A mini melee broke out on Monday over an analysis of the congressional map from the nonpartisan Princeton Gerrymandering Project. On Saturday, after the maps were first made public, the group gave the map an “A” grade. That “A” grade was later rescinded. In a lengthy statement, the Princeton group harshly criticized the Legislature’s proposal for chopping up Salt Lake City and County and unnecessarily dividing communities.
It’s clear the GOP-controlled committee planned on using the “A” grade from the Princeton group as a shield against any accusations of gerrymandering and bristled at the retraction. On Monday afternoon, a thread posted on the committee’s social media ripped the downgrade and suggested the change was politically motivated since the group did not retract its grades of the maps submitted by Utah’s independent group.
“It leads us to wonder why tweets highlighting the congressional map’s overall A grade, including for partisan fairness, were removed,” they wrote on Twitter.

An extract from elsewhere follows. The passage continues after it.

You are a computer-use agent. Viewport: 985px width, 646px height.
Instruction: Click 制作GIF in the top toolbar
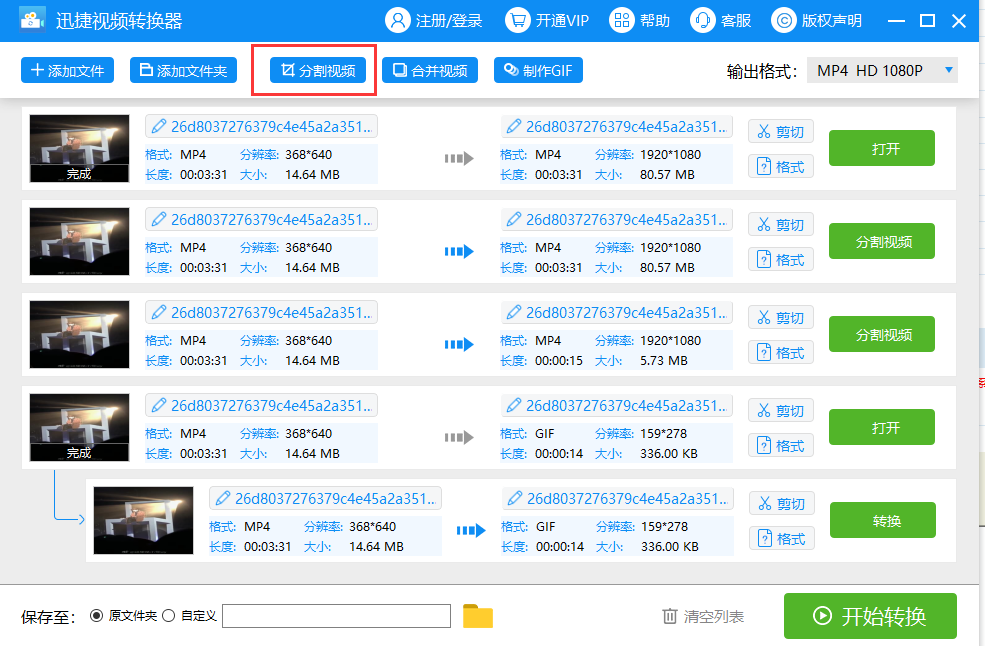[538, 71]
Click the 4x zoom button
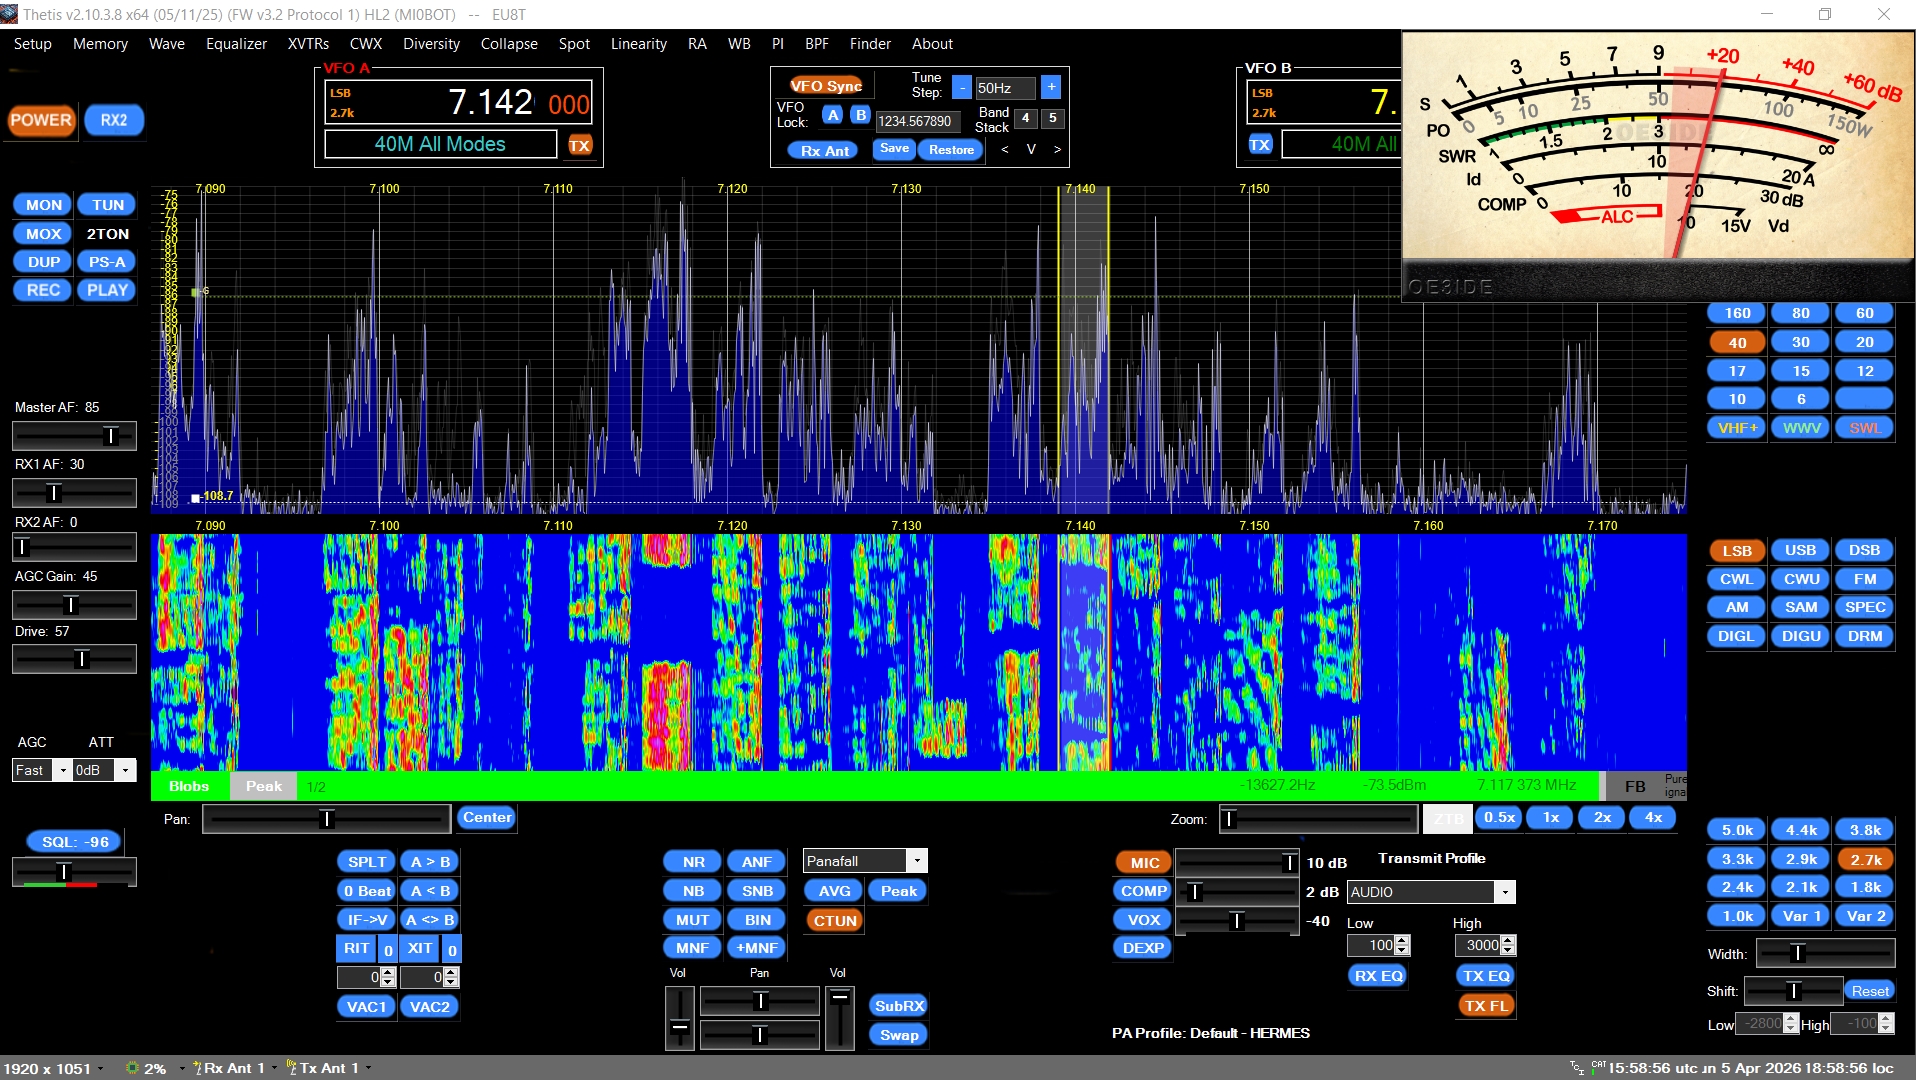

It’s evident Republicans are sensitive to the fact they’ll be accused of gerrymandering, especially after discarding the proposals from the independent commission. At one point Monday, the repeated reference of the Princeton group from commenters got under the skin of co-chair Sen. Scott Sandall, R-Orangeville, prompting him to reference the since-retracted A grade.
How we got here
Monday’s hearing was the culmination of a process that began two decades ago.
In 2000, Democrat Jim Matheson surprisingly won election to Congress in Utah’s 2nd Congressional District, defeating Derek Smith, who knocked off incumbent Republican Merrill Cook for the GOP nomination.

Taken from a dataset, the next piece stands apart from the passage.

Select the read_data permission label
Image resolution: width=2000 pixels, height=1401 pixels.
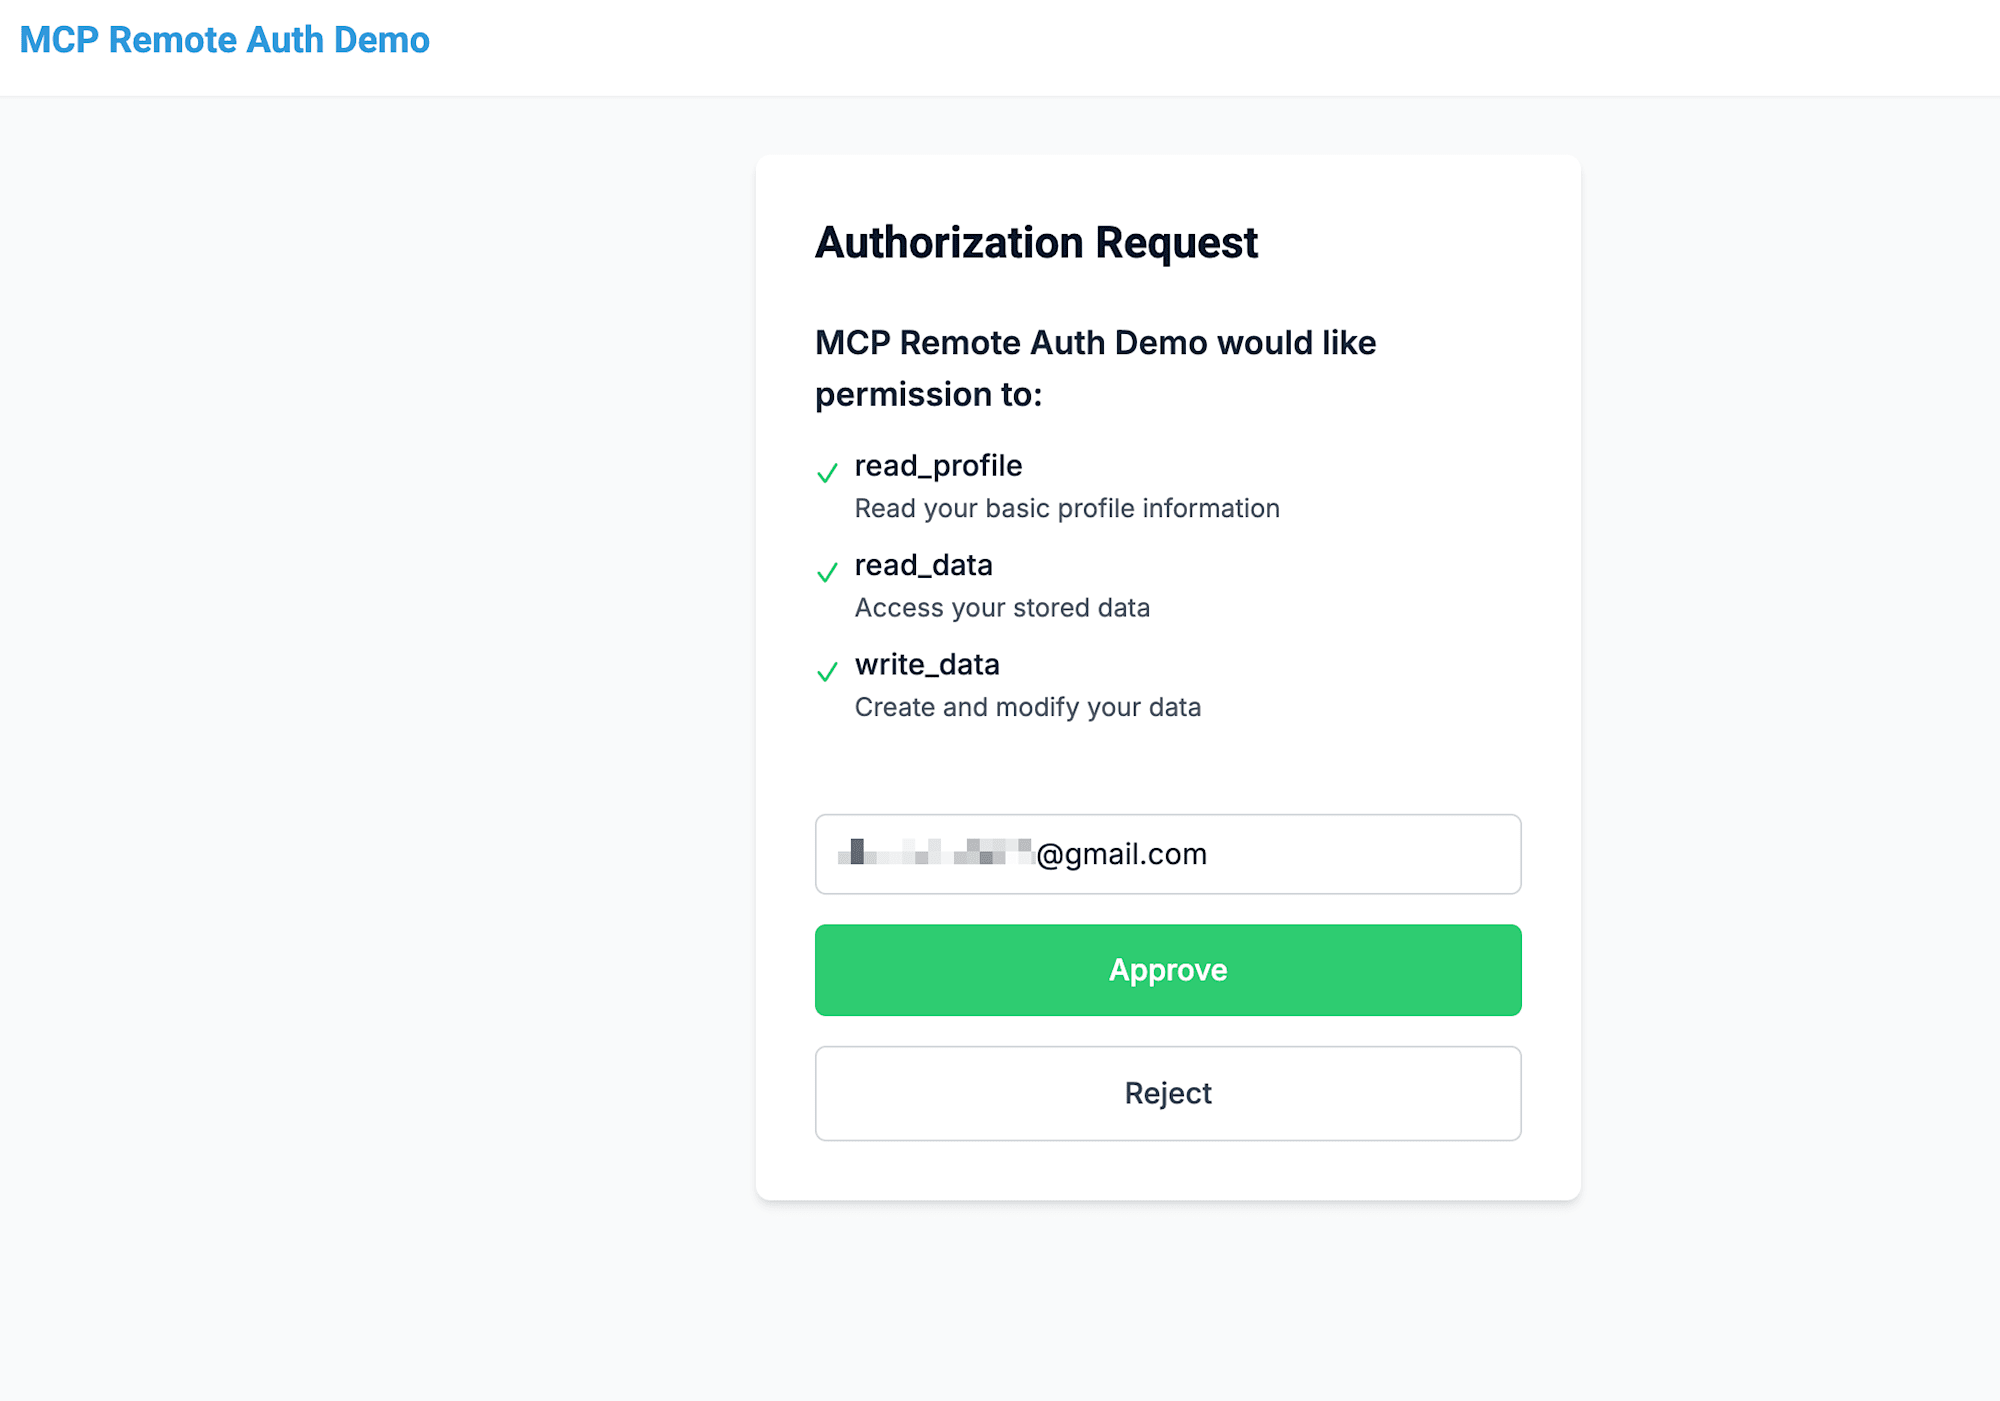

A year later, during the 2001 redistricting cycle, the state narrowly missed out on gaining a fourth seat in the U.S. House. The state unsuccessfully sued, claiming overseas missionaries from The Church of Jesus Christ of Latter-day Saints were not counted correctly, denying Utah an extra seat. That same year Utah lawmakers approved a map that an editorial from the steadfastly conservative Wall Street Journal called a “scam” that was clearly designed to defeat Matheson. Matheson defied the gerrymandered map and won the next five elections in that district.
In 2011, Utah finally gained another seat in Congress, which led to a “pizza pie” map that cut Salt Lake County into three pieces, combining them with large swathes of rural Utah. The gerrymander targeting Matheson in the 2nd District was so severe that year, he unexpectedly jumped to the newly-created 4th District, which critics said appeared to be tailor-made for then-state Rep. Carl Wimmer. Wimmer never got the chance to run for the seat as he lost the GOP nomination to then-Saratoga Springs Mayor Mia Love.
Matheson defied the odds again and squeaked past Love by fewer than 1,000 votes. The 4th District would pingpong between Republican and Democratic control for the rest of the decade, changing hands four times in five elections, despite a decided Republican advantage.
In 2018, voters narrowly passed Proposition 4, an anti-gerrymandering measure that established an independent commission to draw the new maps, but the Utah Constitution says only the Legislature has redistricting authority. A compromise struck in 2000 kept the independent commission alive but relegated it to an advisory role.
That brings us to Monday’s public hearing.
Lawmakers are free to adopt whatever maps they want, which is exactly what happened Monday evening, but not without some dissent from some on the committee.
“I won’t be voting for these maps because I don’t think they serve us well,” said Sen. Karen Mayne, D-West Valley City.
The congressional map passed on a straight party-line vote, with all of the Democrats voting no. It will be considered by the full Legislature during the special session which begins Tuesday.